I’ve never been one to put up resistance, love is the only danger I take in spite of myself. I am blinded by your desire, I am nothing but the flutter of wings, the softness of velvet in your arms, every costume, a mere decoration of eyes and coy smiles. In our encounters, the cheater becomes cheated when every sly turn of my hips is perfectly met by your awareness of my intentions, and still you find confusion, the veil hasn’t been lifted even when you have seen my face covered with flowing strings of tears.

This haze I seem to emit all around me still troubles you more than you would ever dare admit, and you swim, baby, through tidal waves and mud, you claw your way out of my life trying to find the pearl, the hidden truth, you sew together every story trying to make up the web of me but not even I can do such a hazardous work, I’ve let go, my love, I try to forget and I promise myself to untie my past one day at a time. It’ll be a glorious day, the day I can remember no more.

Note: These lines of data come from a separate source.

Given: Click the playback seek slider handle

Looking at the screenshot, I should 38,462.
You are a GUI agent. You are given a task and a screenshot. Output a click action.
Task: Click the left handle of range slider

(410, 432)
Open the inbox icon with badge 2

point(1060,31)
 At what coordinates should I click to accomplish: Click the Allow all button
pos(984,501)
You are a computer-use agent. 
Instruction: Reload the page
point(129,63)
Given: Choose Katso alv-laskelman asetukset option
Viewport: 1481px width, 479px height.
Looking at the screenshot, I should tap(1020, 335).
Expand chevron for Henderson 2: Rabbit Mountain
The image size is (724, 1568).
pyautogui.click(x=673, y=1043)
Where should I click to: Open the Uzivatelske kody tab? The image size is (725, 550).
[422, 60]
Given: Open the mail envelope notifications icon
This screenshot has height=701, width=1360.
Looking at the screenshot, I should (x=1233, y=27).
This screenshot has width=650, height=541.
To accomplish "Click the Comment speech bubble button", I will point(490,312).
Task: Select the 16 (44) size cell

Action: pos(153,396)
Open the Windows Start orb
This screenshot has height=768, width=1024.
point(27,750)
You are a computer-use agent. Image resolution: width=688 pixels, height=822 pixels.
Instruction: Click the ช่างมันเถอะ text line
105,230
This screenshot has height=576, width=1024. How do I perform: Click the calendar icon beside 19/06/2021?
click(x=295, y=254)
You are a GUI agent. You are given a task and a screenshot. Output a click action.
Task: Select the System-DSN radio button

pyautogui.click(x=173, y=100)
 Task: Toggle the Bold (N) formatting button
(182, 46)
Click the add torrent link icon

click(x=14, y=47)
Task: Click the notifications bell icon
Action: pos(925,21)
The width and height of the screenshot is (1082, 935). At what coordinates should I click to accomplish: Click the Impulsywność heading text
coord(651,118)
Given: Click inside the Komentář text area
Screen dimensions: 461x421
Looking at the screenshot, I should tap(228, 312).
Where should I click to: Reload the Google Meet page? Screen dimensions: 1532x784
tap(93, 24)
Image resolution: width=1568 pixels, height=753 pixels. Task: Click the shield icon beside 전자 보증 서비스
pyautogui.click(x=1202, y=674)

What deceptions trigger you so? Is it the silence? my life as a spy of love? the girls holding the secrets of my life? the possibility of creating rippling waves in my body? I won’t bring you down any more than you are, I’ll be every vision you’ve ever had, I’ll be an empty vessel for the dreams you’d never dare to tell. Come with the burning thrive to pick me apart, eat my heart out, ask endless questions, I am a house of mirrors filled with flowers and smoke, you will come into me endless times but will always leave with a different fantasy.